В другой раз излагается сюжет «Кармен» и тоже падает, как в вату. Добросовестное внимание слушателей держится на исходной настороженной ноте, не только не получая финального разрешения, но, по-видимому, не вовлекаясь и в завязку. Драма любви, ревности и смерти почему-то не берет монголов за живое. Но вот наступает просветление:
– Товарищ профессор! Я понял!! Он был женщина!!!
В монгольском языке категория рода отсутствует не только у глаголов, как, скажем, в английском, но и у личных местоимений; «он» и «она» – одно и то же слово. Поэтому интеллектуальный прорыв неизвестного номада не уступает будущим западным прозрениям в области гендера. (Сегодняшнего американского первокурсника не поставил бы в тупик и Кармен-мужчина. Впрочем, по линии эротического дальтонизма монгольские духовики оказываются в почетной компании Льва Толстого, вычеркнувшего из своего массового издания чеховской «Душечки» нежные прикосновения к героине мужчин, но не женщин.)
Темнота монгольских студентов была предметом шуток и на филфаке МГУ, где я учился несколькими годами позже. Но в начале 90-х, разговорившись в самолете с соседом – американским геологом, летевшим в командировку на Восток, я услышал, что в его опыте монголы своей динамичной организованностью дадут русским сто очков вперед, так что феномен Чингисхана не представляется ему загадочным. Загадочным остается феномен русской души и партийной диктатуры, неустанно занятой отбором кадров, но не застрахованной от отдельных срывов.
Рассказы об Институте военных дирижиров напоминали истории о преподавании на рабфаке двадцатью годами раньше.
Один бойкий слушатель решил опровергнуть какое-то положение папиной лекции с помощью марксизма.

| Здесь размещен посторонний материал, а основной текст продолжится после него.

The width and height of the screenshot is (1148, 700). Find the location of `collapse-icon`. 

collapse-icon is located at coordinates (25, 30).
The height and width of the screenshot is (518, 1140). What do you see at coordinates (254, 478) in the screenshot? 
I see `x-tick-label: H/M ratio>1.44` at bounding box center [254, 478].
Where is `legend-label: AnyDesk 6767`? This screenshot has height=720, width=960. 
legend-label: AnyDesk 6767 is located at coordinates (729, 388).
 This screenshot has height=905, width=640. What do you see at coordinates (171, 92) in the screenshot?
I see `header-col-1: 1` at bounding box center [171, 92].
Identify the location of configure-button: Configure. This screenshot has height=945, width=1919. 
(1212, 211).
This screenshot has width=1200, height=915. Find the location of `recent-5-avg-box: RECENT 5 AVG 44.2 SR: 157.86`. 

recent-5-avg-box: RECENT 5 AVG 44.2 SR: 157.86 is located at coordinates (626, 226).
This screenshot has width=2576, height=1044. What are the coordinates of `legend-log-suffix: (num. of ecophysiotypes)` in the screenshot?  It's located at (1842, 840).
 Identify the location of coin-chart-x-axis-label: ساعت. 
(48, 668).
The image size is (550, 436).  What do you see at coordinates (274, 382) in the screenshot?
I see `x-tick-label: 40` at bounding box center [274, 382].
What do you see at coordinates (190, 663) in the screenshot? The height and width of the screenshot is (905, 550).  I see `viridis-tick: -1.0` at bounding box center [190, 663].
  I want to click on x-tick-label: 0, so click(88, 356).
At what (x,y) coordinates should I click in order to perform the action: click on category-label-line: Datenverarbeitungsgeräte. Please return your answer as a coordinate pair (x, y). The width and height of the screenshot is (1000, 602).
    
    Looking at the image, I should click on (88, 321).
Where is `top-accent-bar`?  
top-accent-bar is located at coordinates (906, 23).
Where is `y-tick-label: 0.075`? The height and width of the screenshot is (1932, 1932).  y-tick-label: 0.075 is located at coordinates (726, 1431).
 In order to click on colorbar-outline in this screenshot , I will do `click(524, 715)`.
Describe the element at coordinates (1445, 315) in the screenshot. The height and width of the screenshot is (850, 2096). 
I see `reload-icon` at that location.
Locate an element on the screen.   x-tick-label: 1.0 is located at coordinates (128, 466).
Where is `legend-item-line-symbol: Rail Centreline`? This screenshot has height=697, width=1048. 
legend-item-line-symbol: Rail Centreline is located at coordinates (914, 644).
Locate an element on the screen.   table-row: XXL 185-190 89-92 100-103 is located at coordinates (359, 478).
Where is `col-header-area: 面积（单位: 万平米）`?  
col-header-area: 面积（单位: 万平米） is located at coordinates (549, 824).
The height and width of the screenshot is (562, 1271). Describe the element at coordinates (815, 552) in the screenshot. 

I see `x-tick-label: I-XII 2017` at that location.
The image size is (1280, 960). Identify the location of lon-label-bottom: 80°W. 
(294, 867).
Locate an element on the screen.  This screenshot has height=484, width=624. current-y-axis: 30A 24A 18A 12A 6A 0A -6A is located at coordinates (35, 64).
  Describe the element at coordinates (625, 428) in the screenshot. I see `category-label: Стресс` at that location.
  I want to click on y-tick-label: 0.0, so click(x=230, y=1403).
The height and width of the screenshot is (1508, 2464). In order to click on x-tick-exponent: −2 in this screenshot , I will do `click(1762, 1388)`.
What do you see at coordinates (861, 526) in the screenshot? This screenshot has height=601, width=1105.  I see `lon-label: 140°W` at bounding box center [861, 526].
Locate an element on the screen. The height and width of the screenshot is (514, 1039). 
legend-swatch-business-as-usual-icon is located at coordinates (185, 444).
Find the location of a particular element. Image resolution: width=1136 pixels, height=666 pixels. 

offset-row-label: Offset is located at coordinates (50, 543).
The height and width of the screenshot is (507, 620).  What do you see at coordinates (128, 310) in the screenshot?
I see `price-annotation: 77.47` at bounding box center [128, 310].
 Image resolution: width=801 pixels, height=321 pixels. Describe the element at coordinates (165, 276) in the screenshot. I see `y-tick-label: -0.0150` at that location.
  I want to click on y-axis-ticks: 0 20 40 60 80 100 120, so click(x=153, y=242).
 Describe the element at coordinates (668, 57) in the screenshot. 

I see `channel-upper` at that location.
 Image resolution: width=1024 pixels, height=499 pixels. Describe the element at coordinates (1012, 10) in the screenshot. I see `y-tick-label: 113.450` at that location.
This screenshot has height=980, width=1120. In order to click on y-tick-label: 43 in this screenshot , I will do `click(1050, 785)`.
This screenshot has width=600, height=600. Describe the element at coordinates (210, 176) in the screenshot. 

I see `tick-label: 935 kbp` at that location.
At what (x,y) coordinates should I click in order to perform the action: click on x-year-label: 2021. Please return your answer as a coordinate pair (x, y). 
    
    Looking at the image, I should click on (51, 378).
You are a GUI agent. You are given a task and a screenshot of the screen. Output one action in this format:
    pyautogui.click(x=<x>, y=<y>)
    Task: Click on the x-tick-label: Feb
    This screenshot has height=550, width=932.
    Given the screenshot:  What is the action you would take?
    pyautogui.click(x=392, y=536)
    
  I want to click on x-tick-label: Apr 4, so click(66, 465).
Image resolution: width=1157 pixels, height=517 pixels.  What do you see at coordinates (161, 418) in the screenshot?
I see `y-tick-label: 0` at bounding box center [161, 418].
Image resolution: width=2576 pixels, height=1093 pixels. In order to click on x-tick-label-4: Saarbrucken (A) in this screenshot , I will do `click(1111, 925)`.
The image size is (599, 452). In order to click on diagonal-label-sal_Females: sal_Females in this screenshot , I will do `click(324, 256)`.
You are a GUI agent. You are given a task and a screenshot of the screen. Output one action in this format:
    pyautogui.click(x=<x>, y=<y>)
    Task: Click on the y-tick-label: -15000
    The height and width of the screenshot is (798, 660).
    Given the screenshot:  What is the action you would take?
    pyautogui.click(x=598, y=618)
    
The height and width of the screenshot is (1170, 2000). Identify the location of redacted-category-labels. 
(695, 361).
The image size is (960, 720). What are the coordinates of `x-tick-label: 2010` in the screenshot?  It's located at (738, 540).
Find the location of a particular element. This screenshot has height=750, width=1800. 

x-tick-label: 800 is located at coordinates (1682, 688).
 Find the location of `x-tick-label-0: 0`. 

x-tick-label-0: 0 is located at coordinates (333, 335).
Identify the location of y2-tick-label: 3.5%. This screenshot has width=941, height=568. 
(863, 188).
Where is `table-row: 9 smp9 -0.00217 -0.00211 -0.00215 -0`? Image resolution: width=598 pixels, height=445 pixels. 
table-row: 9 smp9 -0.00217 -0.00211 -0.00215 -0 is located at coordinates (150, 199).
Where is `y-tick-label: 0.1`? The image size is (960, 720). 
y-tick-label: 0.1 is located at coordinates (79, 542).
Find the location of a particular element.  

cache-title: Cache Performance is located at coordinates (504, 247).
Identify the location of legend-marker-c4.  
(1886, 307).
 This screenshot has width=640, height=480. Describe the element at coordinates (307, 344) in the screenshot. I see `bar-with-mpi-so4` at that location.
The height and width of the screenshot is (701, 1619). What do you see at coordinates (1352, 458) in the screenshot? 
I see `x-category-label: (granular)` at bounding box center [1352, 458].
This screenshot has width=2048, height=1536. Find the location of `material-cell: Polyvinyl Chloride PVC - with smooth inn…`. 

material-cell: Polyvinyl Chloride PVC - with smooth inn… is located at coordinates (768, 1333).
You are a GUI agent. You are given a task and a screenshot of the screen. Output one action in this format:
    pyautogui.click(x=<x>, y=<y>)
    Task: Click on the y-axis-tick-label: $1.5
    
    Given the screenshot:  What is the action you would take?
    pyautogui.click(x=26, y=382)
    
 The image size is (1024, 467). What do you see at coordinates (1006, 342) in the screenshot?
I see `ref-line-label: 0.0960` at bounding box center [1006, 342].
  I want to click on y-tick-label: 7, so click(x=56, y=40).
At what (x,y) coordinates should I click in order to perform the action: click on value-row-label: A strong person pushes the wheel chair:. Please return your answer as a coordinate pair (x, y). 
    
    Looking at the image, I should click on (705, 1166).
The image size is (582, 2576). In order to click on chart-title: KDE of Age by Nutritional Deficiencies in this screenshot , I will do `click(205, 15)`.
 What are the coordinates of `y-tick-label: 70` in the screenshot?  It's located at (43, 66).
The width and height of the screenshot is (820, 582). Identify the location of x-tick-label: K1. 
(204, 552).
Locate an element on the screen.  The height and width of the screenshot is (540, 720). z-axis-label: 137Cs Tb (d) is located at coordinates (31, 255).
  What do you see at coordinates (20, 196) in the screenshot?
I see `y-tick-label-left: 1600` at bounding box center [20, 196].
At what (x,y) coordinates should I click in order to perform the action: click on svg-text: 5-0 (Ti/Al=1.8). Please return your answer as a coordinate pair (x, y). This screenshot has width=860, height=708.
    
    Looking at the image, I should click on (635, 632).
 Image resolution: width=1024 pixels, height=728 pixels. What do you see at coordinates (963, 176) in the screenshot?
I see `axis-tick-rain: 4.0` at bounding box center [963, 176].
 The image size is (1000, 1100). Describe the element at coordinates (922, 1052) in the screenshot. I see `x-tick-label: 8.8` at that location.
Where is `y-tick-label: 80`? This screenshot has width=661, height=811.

– Знаете ли вы, профессор, что по этому поводу сказал Энгельс в своей надгробной речи на могиле Маркса? – Он привел цитату.
Папа парировал:
– Да, но знаете ли вы, что возразил на это Маркс в своей ответной речи на могиле Энгельса?
Рабфаковец приготовился записывать.
Папа и его многолетний коллега и соавтор Виктор Абрамович Цуккерман любили вспоминать однажды полученную Цуккерманом записку от слушательницы: «Отчего Вы такой задумчЕвый и нежный». Они наперебой подчеркивали это – Е-, видимо, усматривая в нем выразительный аккомпанемент к эмоциям рабфаковки.
Другая история была о том, как, излагая рабфаковцам биографию Шопена и упомянув о его молчаливой и безответной любви к Констанции Гладковской, папа сказал, что та, по-видимому, и не знала о его чувстве к ней.
– Ну-у, так уж не и знала!..
– Конечно, нет, ведь он ей не признался.
– Ну ей-то он, может, и не сказал, но сказал другим девчатам, а те уж ей!..
Время и мы
У меня есть старый снимок – я в колхозе, год, должно быть, 1955-й, лето после первого курса. Я сижу под стогом сена, на плече у меня то ли вилы, то ли грабли (виден черенок), глаза прищурены от солнца, я отдыхаю.
Папу эта фотография очень занимала. По его мнению, она свидетельствовала, что благодаря нескольким славянским каплям крови мне дано вот так растворяться во времени, никуда не спешить, просто быть. Он же может лишь завидовать этому, а сам живет в неумолимо хронометрированном мире, причем не столько немецком, размеренном, сколько еврейском, истеричном. Будучи воплощением немецкой организованности (он родился в Кёнигсберге, и по нему, как по Канту, можно было проверять часы), в российском хаосе он постоянно оказывался единственным шагающим в ногу и нервно ожидающим подхода остальных частей.